WINNER OF THE OTTOLINE PRIZE
Beth Roberts’ reflective, solvent poems animate a clear-eyed confrontation with the anthropocenic lyric.
Anti-nostalgic and mutagenerative, productive of thought-experience even while centered on finalities—the limitations of human purview—these poems make sound and image about image and sound at the auratic edges of individualist glamour, in a country field. Their sensuous wit and emotional availability work against and with their flinty grit.
In the holy polar vortex:
In the polar vortex we are all friends. We all are friends, for we are cold and going to be colder, and we warm to each other. After 9/11 we were friendly—actually it was more like our hatred in that thick moment agglomerated, refocused and massed into a thumbprint somewhere, not here. For a time we walked down the dirty and clean streets looking kindly into each other’s eyes.
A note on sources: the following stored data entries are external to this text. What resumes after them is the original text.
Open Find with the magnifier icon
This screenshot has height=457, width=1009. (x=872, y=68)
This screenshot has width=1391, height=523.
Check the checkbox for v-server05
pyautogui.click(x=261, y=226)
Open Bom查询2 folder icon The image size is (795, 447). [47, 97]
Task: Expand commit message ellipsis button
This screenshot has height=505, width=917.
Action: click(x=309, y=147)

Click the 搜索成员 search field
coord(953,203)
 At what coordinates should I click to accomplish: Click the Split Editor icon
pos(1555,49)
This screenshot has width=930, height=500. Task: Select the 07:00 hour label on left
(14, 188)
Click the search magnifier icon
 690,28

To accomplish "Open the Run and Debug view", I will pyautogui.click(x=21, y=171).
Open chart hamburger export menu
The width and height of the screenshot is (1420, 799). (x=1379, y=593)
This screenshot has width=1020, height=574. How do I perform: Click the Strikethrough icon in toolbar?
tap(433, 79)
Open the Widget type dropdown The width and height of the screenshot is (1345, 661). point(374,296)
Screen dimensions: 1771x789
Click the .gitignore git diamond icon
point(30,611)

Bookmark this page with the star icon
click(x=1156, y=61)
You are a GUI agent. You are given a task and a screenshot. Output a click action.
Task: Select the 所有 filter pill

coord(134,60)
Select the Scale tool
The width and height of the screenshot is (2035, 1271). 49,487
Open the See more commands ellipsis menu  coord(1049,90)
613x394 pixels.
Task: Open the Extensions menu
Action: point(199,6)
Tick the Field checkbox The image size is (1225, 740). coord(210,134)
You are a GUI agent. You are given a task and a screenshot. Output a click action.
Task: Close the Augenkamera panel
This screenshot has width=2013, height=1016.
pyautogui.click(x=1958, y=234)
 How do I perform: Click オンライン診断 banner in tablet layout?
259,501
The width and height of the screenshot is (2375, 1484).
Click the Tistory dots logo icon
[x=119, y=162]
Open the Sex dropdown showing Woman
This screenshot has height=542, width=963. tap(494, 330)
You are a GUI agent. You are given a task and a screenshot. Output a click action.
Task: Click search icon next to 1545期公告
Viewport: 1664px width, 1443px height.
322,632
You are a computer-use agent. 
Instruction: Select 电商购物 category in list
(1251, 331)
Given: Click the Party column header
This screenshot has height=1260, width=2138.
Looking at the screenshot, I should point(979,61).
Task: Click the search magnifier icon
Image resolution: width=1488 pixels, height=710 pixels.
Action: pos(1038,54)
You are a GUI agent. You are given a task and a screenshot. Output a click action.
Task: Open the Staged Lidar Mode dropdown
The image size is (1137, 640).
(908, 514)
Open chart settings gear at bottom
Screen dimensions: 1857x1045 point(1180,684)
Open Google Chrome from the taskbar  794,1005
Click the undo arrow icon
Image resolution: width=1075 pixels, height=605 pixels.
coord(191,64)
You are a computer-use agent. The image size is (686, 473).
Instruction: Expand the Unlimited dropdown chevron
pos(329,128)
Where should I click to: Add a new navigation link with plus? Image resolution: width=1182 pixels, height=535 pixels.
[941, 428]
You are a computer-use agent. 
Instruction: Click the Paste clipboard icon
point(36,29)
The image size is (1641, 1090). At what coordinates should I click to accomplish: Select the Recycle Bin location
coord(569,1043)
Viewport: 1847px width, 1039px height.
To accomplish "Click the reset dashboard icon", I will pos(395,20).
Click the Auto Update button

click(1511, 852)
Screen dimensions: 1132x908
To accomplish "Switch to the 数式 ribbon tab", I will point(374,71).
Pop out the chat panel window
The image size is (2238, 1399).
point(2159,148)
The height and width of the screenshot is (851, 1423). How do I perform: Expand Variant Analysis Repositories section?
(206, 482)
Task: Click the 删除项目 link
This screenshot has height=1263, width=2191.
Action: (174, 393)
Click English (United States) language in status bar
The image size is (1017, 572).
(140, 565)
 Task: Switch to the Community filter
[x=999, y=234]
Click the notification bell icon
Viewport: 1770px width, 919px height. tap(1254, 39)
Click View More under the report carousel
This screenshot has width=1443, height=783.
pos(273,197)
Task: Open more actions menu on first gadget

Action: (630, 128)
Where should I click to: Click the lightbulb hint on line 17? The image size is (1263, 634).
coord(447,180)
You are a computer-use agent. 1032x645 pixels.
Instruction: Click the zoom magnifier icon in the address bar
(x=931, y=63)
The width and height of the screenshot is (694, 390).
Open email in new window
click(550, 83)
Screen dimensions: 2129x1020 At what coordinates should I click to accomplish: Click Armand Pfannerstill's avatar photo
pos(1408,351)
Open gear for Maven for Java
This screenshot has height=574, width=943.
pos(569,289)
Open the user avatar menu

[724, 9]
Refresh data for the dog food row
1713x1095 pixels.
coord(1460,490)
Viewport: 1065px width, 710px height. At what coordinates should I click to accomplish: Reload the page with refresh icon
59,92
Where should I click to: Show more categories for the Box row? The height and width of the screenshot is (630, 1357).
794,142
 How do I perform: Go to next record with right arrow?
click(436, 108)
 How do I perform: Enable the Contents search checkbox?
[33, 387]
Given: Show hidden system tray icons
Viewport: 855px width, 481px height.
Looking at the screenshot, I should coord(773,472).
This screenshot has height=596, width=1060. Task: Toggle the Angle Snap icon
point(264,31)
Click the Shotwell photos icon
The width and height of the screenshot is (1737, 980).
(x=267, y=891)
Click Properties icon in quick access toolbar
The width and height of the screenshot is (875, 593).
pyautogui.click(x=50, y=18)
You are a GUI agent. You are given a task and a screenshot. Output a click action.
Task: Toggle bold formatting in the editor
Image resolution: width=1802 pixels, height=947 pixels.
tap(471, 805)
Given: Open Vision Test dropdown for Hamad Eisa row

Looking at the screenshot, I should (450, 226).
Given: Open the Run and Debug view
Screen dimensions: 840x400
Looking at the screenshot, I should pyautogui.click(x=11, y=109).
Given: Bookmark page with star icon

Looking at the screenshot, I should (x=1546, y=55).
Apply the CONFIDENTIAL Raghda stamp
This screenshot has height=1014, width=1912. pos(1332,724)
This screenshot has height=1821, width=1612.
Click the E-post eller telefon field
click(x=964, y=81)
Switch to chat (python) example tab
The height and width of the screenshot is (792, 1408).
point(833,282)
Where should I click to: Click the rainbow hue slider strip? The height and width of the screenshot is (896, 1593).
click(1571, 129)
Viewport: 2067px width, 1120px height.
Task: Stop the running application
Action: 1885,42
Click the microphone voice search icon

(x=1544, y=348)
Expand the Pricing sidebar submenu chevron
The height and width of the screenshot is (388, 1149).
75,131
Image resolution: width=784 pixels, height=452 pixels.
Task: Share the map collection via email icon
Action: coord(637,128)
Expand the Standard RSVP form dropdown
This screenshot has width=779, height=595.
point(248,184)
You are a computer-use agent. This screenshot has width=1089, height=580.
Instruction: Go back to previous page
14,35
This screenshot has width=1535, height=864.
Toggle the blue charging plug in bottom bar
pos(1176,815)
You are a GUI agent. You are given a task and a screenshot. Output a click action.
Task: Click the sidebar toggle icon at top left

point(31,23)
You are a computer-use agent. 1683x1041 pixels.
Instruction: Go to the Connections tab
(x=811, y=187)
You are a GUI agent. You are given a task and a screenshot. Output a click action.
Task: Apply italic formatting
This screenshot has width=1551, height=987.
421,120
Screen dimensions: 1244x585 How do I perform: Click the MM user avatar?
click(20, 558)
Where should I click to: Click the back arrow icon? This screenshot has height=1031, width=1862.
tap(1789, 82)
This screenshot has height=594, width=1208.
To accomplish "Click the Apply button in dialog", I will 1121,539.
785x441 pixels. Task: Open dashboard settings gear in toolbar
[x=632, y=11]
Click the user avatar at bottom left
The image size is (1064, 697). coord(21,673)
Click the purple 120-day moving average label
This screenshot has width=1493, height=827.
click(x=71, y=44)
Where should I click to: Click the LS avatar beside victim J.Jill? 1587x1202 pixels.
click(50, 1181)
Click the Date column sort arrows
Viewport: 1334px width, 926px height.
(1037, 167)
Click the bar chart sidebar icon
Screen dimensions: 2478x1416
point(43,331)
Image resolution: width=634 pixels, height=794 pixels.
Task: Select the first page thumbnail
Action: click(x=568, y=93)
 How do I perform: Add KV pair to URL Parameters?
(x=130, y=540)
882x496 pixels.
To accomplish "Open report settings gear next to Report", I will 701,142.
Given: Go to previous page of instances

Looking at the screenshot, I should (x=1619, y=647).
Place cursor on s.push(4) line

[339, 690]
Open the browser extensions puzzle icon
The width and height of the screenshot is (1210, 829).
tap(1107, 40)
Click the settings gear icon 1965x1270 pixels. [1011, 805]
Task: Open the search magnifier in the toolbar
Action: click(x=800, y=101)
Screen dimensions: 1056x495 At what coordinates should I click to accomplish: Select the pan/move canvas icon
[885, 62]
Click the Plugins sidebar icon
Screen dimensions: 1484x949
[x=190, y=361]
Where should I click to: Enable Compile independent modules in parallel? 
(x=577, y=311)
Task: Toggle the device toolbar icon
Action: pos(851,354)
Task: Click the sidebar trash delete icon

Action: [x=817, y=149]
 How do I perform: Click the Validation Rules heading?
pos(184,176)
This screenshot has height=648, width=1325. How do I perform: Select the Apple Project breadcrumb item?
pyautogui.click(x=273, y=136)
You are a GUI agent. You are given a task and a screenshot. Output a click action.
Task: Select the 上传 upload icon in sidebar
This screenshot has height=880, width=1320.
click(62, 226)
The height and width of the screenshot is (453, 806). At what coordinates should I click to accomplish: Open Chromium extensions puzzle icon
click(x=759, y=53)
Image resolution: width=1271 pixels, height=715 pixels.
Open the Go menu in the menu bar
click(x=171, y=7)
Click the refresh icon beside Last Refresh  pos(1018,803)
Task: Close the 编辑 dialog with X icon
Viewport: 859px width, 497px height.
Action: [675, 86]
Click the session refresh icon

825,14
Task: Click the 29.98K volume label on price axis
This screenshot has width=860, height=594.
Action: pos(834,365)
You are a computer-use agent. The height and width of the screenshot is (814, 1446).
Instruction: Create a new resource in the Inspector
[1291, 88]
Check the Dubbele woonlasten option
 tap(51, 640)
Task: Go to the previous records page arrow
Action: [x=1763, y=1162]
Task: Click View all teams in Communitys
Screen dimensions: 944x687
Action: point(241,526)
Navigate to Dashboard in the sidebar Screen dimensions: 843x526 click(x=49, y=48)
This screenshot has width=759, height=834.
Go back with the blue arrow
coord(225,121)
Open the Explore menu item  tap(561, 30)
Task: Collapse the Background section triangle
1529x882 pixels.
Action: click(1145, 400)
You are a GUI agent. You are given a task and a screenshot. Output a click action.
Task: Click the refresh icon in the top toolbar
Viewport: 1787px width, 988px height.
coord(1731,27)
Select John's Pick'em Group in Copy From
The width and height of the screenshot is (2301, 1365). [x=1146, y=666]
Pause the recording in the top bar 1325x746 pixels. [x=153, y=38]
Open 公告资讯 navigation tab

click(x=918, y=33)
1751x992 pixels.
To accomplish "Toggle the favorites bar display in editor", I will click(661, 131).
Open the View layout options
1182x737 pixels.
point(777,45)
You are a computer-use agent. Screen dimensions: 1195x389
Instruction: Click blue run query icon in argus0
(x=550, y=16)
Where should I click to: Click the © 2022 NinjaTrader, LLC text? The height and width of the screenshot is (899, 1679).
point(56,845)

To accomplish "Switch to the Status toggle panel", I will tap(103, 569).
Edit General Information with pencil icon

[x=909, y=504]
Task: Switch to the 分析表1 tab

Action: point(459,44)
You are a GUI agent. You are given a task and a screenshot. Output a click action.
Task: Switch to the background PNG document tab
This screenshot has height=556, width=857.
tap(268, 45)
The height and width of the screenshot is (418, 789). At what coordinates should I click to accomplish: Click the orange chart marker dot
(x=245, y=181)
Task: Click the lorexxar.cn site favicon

What could happen now if we walked down the street? Going through extreme cold bares us thrillingly. Dressing for the weather is like undressing for others, and undressing for the weather is the wild. If you want to see a fox in the woods across the street, see a red fox. If you want to see your unborn, find them in the clearing and retrieve them from the cold.
Beth Roberts grew up a pastor’s kid, mostly in Michigan’s Upper Peninsula. For over thirty years she’s been living in the Illinois-Iowa Quad Cities. Her first book of poems, Brief Moral History in Blue, was published by New Issues in 2001. She works as the editorial director at Augustana College in Rock Island, Illinois.